↓↓↓

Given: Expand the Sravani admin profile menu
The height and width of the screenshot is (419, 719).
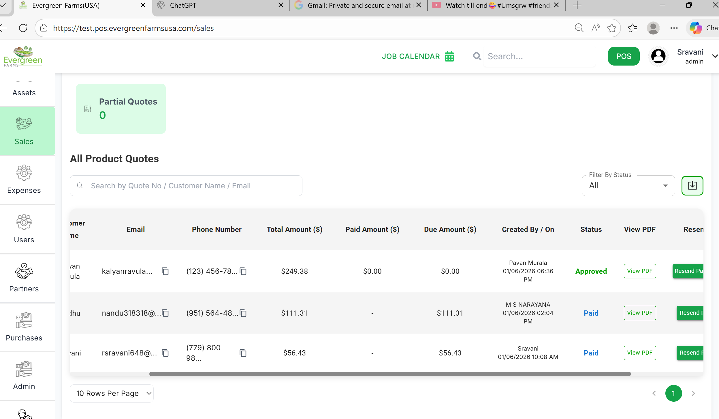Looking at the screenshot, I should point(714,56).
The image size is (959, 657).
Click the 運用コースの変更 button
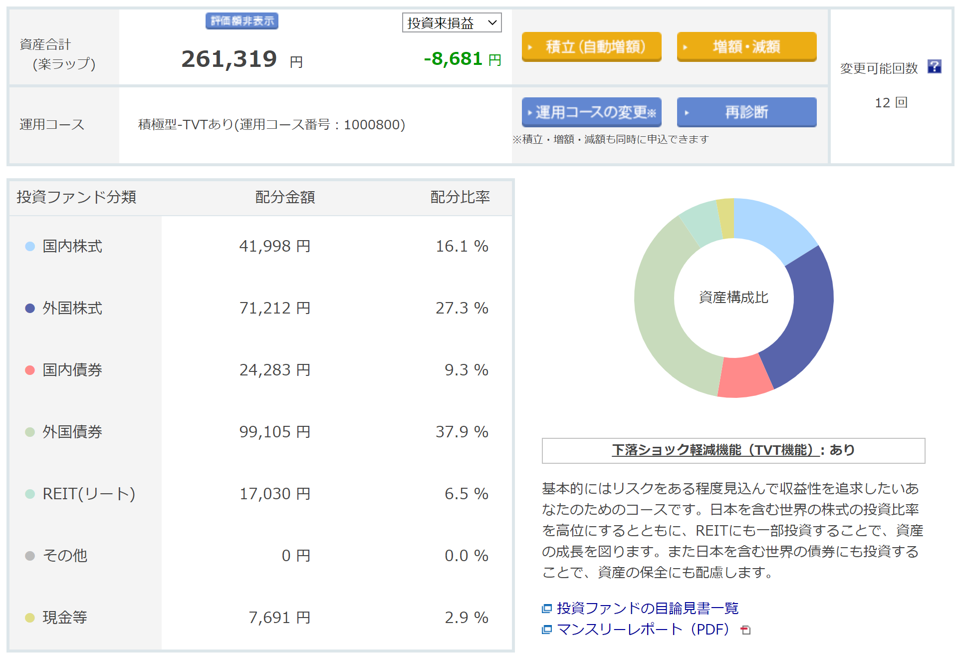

↑↑↑

What this task involves: Down to the last line, reproduce the material above exactly; skip its images.

Expected output:
Given: Expand the Sravani admin profile menu
The height and width of the screenshot is (419, 719).
Looking at the screenshot, I should point(714,56).
The image size is (959, 657).
Click the 運用コースの変更 button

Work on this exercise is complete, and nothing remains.